DATA UNDER STUDY:
★ ★ ★ ★

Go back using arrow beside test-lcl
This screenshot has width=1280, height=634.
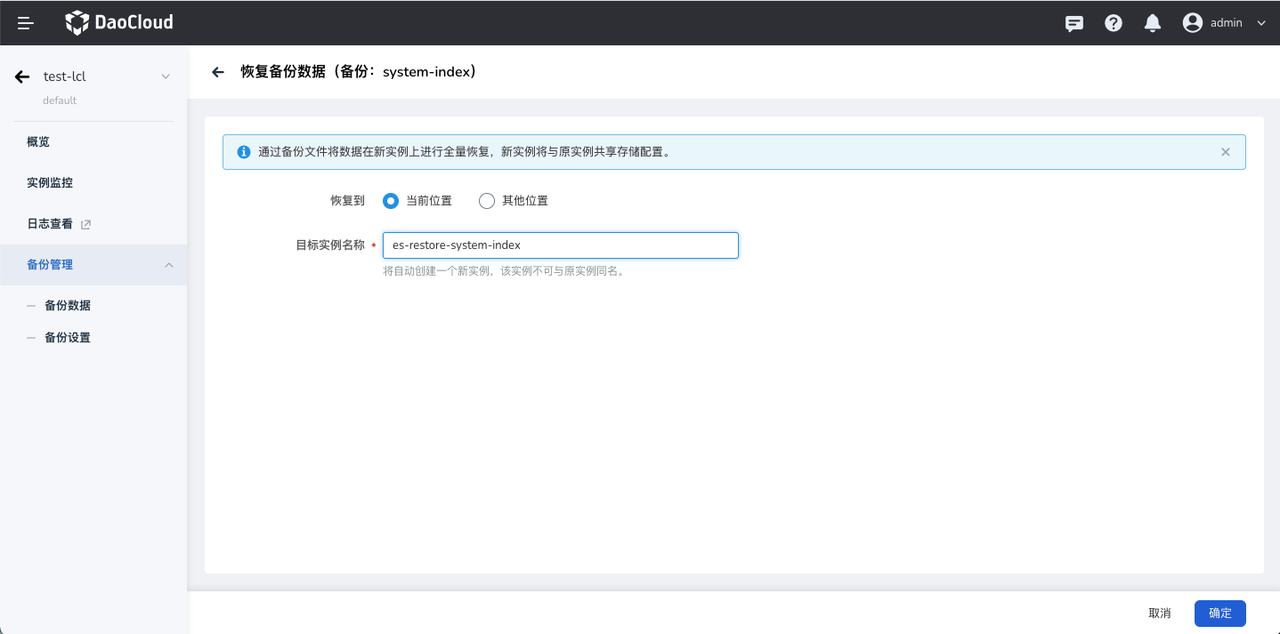coord(22,77)
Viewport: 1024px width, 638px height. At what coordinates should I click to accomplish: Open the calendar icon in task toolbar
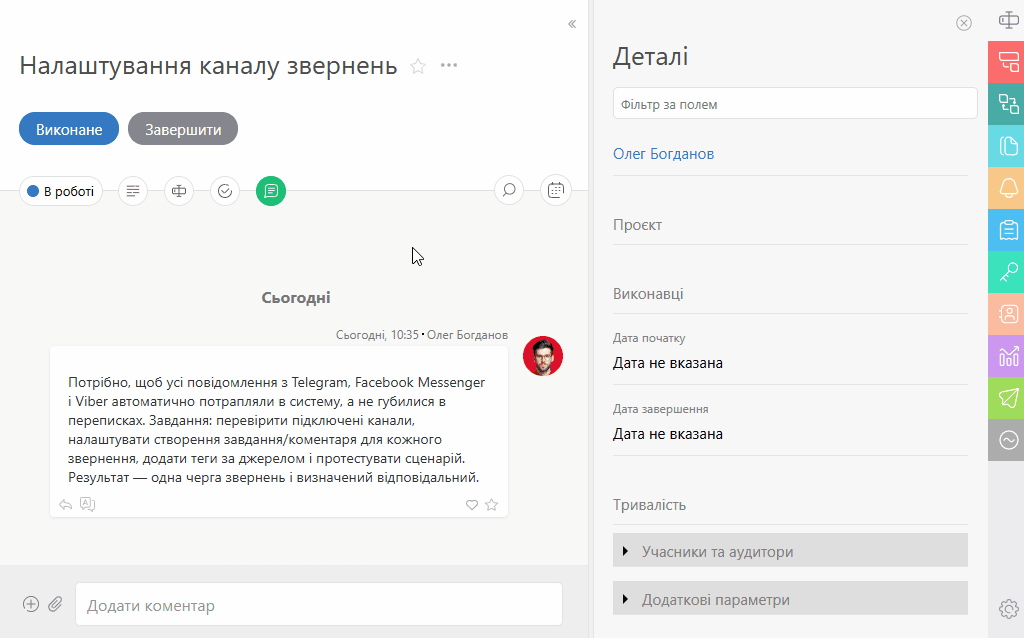point(556,190)
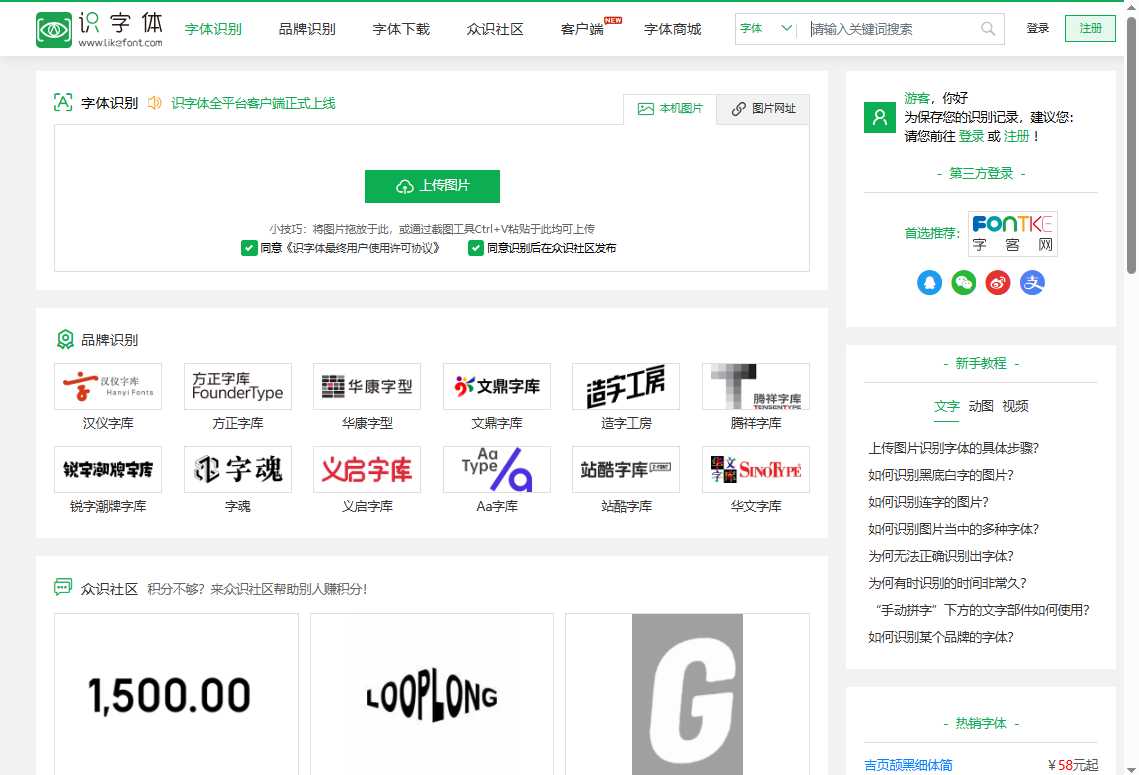The image size is (1139, 775).
Task: Click the FounderType 方正字库 brand logo
Action: click(x=237, y=386)
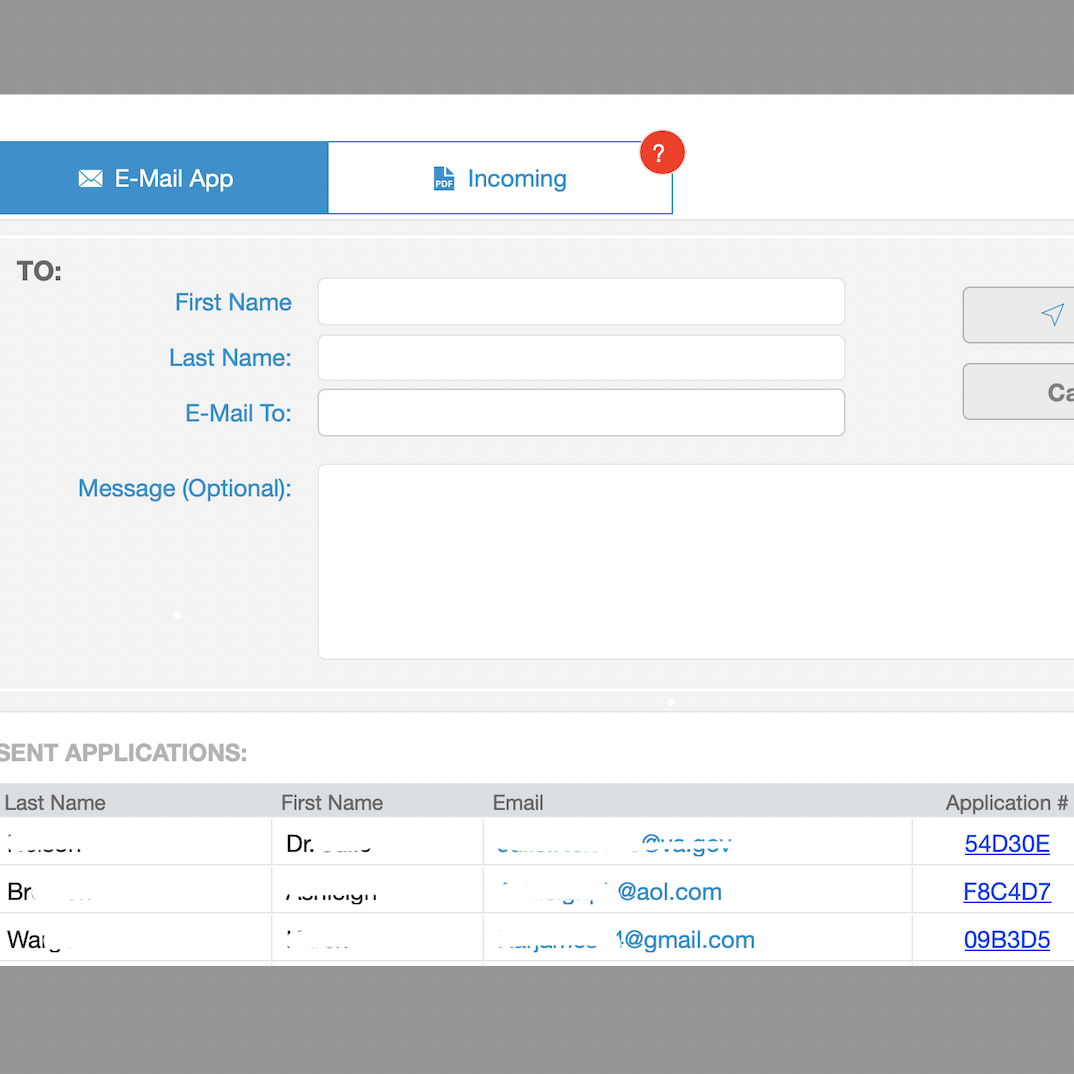Click the red question mark badge
1074x1074 pixels.
[x=661, y=153]
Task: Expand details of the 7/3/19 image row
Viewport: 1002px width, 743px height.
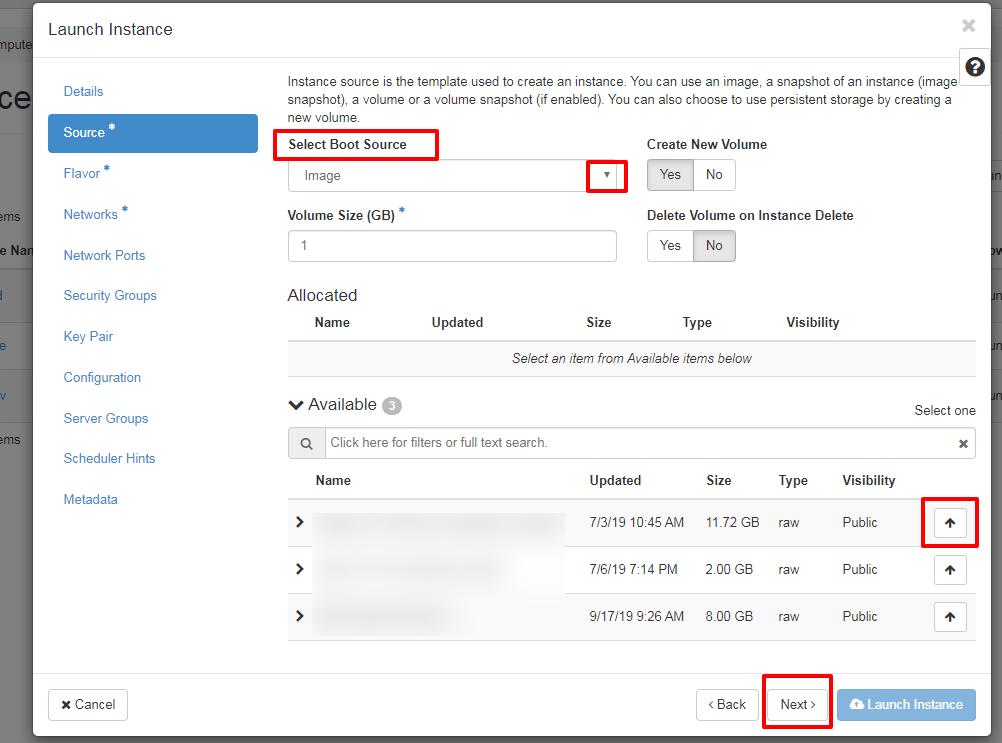Action: click(299, 522)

★ ★ ★ ★

EXERCISE DIRECTIONS: Exactly as they appear, print the lines of the listing above from its first line through the line that contains "Task: Expand details of the 7/3/19 image row", minus the pictures.

EXERCISE SOLUTION:
Go back using arrow beside test-lcl
This screenshot has width=1280, height=634.
coord(22,77)
Viewport: 1024px width, 638px height. At what coordinates should I click to accomplish: Open the calendar icon in task toolbar
point(556,190)
The image size is (1139, 775).
Task: Click the FounderType 方正字库 brand logo
Action: click(x=237, y=386)
Click the red question mark badge
1074x1074 pixels.
[x=661, y=153]
Task: Expand details of the 7/3/19 image row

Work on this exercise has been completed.